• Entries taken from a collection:

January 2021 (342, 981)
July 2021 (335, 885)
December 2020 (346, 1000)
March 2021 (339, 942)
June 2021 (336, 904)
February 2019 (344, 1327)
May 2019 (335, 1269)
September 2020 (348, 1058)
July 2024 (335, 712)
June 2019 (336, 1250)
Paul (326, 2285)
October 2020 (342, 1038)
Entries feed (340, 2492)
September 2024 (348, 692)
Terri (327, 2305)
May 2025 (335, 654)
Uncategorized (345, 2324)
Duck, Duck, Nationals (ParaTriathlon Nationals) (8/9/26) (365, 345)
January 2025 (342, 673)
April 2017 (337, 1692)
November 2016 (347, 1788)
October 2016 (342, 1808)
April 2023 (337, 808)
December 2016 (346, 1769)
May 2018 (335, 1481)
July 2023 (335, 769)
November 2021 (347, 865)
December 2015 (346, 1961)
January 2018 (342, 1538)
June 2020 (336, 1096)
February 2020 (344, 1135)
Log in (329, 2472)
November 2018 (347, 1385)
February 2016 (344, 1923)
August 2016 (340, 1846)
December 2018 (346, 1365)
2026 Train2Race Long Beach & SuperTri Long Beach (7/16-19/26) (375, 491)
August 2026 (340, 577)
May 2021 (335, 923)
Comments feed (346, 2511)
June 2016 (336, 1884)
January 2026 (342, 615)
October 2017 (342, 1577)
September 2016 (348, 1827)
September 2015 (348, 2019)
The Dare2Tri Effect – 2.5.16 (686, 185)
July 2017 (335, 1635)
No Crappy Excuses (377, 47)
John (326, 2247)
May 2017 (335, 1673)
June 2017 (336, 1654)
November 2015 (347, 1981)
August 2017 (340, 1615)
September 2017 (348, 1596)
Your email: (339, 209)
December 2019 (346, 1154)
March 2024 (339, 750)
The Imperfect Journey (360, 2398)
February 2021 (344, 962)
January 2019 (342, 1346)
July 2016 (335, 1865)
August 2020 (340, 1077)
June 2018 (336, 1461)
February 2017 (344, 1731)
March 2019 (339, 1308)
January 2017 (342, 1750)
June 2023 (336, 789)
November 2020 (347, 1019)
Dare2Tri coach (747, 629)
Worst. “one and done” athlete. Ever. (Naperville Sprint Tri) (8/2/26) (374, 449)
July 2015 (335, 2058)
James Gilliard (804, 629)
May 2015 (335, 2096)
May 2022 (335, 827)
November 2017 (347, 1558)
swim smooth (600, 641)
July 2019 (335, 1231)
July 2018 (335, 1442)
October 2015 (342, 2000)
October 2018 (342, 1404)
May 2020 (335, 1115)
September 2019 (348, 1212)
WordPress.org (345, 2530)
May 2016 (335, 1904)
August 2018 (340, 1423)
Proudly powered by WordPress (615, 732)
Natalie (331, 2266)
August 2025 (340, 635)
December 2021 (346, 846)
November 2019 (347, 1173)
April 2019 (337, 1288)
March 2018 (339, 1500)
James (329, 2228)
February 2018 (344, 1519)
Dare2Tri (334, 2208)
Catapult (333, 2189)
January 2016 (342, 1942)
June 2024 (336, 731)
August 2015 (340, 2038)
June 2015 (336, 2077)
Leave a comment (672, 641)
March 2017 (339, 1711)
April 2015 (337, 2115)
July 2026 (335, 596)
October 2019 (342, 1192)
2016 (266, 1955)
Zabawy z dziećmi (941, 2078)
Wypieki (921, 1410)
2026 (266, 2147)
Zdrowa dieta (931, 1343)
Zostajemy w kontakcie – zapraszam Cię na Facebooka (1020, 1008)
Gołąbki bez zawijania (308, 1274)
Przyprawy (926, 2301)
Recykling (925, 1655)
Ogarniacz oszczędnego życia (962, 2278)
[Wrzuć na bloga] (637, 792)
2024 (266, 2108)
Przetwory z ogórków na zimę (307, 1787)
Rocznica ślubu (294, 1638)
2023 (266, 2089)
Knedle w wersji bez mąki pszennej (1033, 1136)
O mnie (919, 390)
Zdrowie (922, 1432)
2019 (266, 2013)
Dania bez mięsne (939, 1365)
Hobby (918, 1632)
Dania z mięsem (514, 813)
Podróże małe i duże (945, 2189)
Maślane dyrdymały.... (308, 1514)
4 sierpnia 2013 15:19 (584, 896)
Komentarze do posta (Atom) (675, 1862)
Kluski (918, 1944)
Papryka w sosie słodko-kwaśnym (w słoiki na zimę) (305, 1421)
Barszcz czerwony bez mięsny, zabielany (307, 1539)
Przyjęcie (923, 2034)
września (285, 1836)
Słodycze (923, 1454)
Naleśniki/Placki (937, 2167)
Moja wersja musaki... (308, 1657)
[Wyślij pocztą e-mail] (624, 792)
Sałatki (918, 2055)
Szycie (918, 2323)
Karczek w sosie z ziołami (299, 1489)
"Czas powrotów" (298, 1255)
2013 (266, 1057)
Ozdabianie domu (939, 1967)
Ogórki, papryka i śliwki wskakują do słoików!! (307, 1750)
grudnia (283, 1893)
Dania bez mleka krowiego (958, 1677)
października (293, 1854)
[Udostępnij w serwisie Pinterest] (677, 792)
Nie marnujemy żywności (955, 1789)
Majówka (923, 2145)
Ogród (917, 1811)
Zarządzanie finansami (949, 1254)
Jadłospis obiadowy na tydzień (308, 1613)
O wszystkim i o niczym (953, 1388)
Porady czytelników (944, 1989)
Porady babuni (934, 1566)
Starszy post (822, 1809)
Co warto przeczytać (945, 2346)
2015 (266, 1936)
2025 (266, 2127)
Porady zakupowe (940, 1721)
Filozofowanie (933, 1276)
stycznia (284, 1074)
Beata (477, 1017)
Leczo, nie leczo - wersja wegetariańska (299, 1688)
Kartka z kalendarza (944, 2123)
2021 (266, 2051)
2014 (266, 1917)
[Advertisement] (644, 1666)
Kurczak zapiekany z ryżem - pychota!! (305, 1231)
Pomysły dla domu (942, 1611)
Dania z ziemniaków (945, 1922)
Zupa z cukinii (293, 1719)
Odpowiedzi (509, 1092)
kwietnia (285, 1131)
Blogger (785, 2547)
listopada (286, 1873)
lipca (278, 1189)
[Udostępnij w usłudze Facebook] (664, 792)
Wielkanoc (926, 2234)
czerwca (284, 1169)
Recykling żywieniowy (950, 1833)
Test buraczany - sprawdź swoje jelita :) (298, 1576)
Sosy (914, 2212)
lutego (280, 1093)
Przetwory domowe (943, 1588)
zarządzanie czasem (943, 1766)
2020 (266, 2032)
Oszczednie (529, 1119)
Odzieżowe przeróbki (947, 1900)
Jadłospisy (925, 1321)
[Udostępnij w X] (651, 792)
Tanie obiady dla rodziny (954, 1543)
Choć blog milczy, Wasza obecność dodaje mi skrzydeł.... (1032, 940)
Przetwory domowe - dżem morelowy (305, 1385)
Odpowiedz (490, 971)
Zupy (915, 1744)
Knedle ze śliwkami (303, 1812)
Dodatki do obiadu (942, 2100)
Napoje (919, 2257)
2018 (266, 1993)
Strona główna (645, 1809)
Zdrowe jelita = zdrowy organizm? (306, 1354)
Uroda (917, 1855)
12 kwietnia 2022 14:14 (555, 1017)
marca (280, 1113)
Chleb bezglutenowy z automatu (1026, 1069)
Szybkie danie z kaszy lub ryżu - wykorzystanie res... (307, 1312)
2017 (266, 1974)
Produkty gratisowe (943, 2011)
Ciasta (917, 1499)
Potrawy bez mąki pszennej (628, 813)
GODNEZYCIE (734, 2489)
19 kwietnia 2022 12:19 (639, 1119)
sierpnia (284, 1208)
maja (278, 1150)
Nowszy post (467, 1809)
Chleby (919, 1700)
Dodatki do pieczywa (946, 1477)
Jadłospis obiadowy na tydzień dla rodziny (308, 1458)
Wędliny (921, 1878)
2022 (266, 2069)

• Work required: The entries above are to be retyped exactly.

• Answer:
January 2021 (342, 981)
July 2021 (335, 885)
December 2020 (346, 1000)
March 2021 (339, 942)
June 2021 (336, 904)
February 2019 (344, 1327)
May 2019 (335, 1269)
September 2020 (348, 1058)
July 2024 (335, 712)
June 2019 (336, 1250)
Paul (326, 2285)
October 2020 (342, 1038)
Entries feed (340, 2492)
September 2024 (348, 692)
Terri (327, 2305)
May 2025 (335, 654)
Uncategorized (345, 2324)
Duck, Duck, Nationals (ParaTriathlon Nationals) (8/9/26) (365, 345)
January 2025 (342, 673)
April 2017 (337, 1692)
November 2016 (347, 1788)
October 2016 (342, 1808)
April 2023 (337, 808)
December 2016 (346, 1769)
May 2018 (335, 1481)
July 2023 (335, 769)
November 2021 (347, 865)
December 2015 (346, 1961)
January 2018 (342, 1538)
June 2020 (336, 1096)
February 2020 (344, 1135)
Log in (329, 2472)
November 2018 (347, 1385)
February 2016 (344, 1923)
August 2016 (340, 1846)
December 2018 (346, 1365)
2026 Train2Race Long Beach & SuperTri Long Beach (7/16-19/26) (375, 491)
August 2026 (340, 577)
May 2021 (335, 923)
Comments feed (346, 2511)
June 2016 (336, 1884)
January 2026 (342, 615)
October 2017 (342, 1577)
September 2016 (348, 1827)
September 2015 (348, 2019)
The Dare2Tri Effect – 2.5.16 (686, 185)
July 2017 (335, 1635)
No Crappy Excuses (377, 47)
John (326, 2247)
May 2017 (335, 1673)
June 2017 (336, 1654)
November 2015 (347, 1981)
August 2017 (340, 1615)
September 2017 (348, 1596)
Your email: (339, 209)
December 2019 (346, 1154)
March 2024 (339, 750)
The Imperfect Journey (360, 2398)
February 2021 (344, 962)
January 2019 (342, 1346)
July 2016 (335, 1865)
August 2020 (340, 1077)
June 2018 (336, 1461)
February 2017 (344, 1731)
March 2019 (339, 1308)
January 2017 (342, 1750)
June 2023 (336, 789)
November 2020 (347, 1019)
Dare2Tri coach (747, 629)
Worst. “one and done” athlete. Ever. (Naperville Sprint Tri) (8/2/26) (374, 449)
July 2015 (335, 2058)
James Gilliard (804, 629)
May 2015 (335, 2096)
May 2022 (335, 827)
November 2017 (347, 1558)
swim smooth (600, 641)
July 2019 (335, 1231)
July 2018 (335, 1442)
October 2015 (342, 2000)
October 2018 (342, 1404)
May 2020 (335, 1115)
September 2019 (348, 1212)
WordPress.org (345, 2530)
May 2016 (335, 1904)
August 2018 (340, 1423)
Proudly powered by WordPress (615, 732)
Natalie (331, 2266)
August 2025 (340, 635)
December 2021 (346, 846)
November 2019 (347, 1173)
April 2019 (337, 1288)
March 2018 (339, 1500)
James (329, 2228)
February 2018 (344, 1519)
Dare2Tri (334, 2208)
Catapult (333, 2189)
January 2016 (342, 1942)
June 2024 (336, 731)
August 2015 (340, 2038)
June 2015 (336, 2077)
Leave a comment (672, 641)
March 2017 (339, 1711)
April 2015 (337, 2115)
July 2026 (335, 596)
October 2019 (342, 1192)
2016 (266, 1955)
Zabawy z dziećmi (941, 2078)
Wypieki (921, 1410)
2026 (266, 2147)
Zdrowa dieta (931, 1343)
Zostajemy w kontakcie – zapraszam Cię na Facebooka (1020, 1008)
Gołąbki bez zawijania (308, 1274)
Przyprawy (926, 2301)
Recykling (925, 1655)
Ogarniacz oszczędnego życia (962, 2278)
[Wrzuć na bloga] (637, 792)
2024 (266, 2108)
Przetwory z ogórków na zimę (307, 1787)
Rocznica ślubu (294, 1638)
2023 (266, 2089)
Knedle w wersji bez mąki pszennej (1033, 1136)
O mnie (919, 390)
Zdrowie (922, 1432)
2019 (266, 2013)
Dania bez mięsne (939, 1365)
Hobby (918, 1632)
Dania z mięsem (514, 813)
Podróże małe i duże (945, 2189)
Maślane dyrdymały.... (308, 1514)
4 sierpnia 2013 15:19 (584, 896)
Komentarze do posta (Atom) (675, 1862)
Kluski (918, 1944)
Papryka w sosie słodko-kwaśnym (w słoiki na zimę) (305, 1421)
Barszcz czerwony bez mięsny, zabielany (307, 1539)
Przyjęcie (923, 2034)
września (285, 1836)
Słodycze (923, 1454)
Naleśniki/Placki (937, 2167)
Moja wersja musaki... (308, 1657)
[Wyślij pocztą e-mail] (624, 792)
Sałatki (918, 2055)
Szycie (918, 2323)
Karczek w sosie z ziołami (299, 1489)
"Czas powrotów" (298, 1255)
2013 (266, 1057)
Ozdabianie domu (939, 1967)
Ogórki, papryka i śliwki wskakują do słoików!! (307, 1750)
grudnia (283, 1893)
Dania bez mleka krowiego (958, 1677)
października (293, 1854)
[Udostępnij w serwisie Pinterest] (677, 792)
Nie marnujemy żywności (955, 1789)
Majówka (923, 2145)
Ogród (917, 1811)
Zarządzanie finansami (949, 1254)
Jadłospis obiadowy na tydzień (308, 1613)
O wszystkim i o niczym (953, 1388)
Porady czytelników (944, 1989)
Porady babuni (934, 1566)
Starszy post (822, 1809)
Co warto przeczytać (945, 2346)
2015 (266, 1936)
2025 (266, 2127)
Porady zakupowe (940, 1721)
Filozofowanie (933, 1276)
stycznia (284, 1074)
Beata (477, 1017)
Leczo, nie leczo - wersja wegetariańska (299, 1688)
Kartka z kalendarza (944, 2123)
2021 (266, 2051)
2014 (266, 1917)
[Advertisement] (644, 1666)
Kurczak zapiekany z ryżem - pychota!! (305, 1231)
Pomysły dla domu (942, 1611)
Dania z ziemniaków (945, 1922)
Zupa z cukinii (293, 1719)
Odpowiedzi (509, 1092)
kwietnia (285, 1131)
Blogger (785, 2547)
listopada (286, 1873)
lipca (278, 1189)
[Udostępnij w usłudze Facebook] (664, 792)
Wielkanoc (926, 2234)
czerwca (284, 1169)
Recykling żywieniowy (950, 1833)
Test buraczany - sprawdź swoje jelita :) (298, 1576)
Sosy (914, 2212)
lutego (280, 1093)
Przetwory domowe (943, 1588)
zarządzanie czasem (943, 1766)
2020 (266, 2032)
Oszczednie (529, 1119)
Odzieżowe przeróbki (947, 1900)
Jadłospisy (925, 1321)
[Udostępnij w X] (651, 792)
Tanie obiady dla rodziny (954, 1543)
Choć blog milczy, Wasza obecność dodaje mi skrzydeł.... (1032, 940)
Przetwory domowe - dżem morelowy (305, 1385)
Odpowiedz (490, 971)
Zupy (915, 1744)
Knedle ze śliwkami (303, 1812)
Dodatki do obiadu (942, 2100)
Napoje (919, 2257)
2018 (266, 1993)
Strona główna (645, 1809)
Zdrowe jelita = zdrowy organizm? (306, 1354)
Uroda (917, 1855)
12 kwietnia 2022 14:14 (555, 1017)
marca (280, 1113)
Chleb bezglutenowy z automatu (1026, 1069)
Szybkie danie z kaszy lub ryżu - wykorzystanie res... (307, 1312)
2017 (266, 1974)
Produkty gratisowe (943, 2011)
Ciasta (917, 1499)
Potrawy bez mąki pszennej (628, 813)
GODNEZYCIE (734, 2489)
19 kwietnia 2022 12:19 (639, 1119)
sierpnia (284, 1208)
maja (278, 1150)
Nowszy post (467, 1809)
Chleby (919, 1700)
Dodatki do pieczywa (946, 1477)
Jadłospis obiadowy na tydzień dla rodziny (308, 1458)
Wędliny (921, 1878)
2022 (266, 2069)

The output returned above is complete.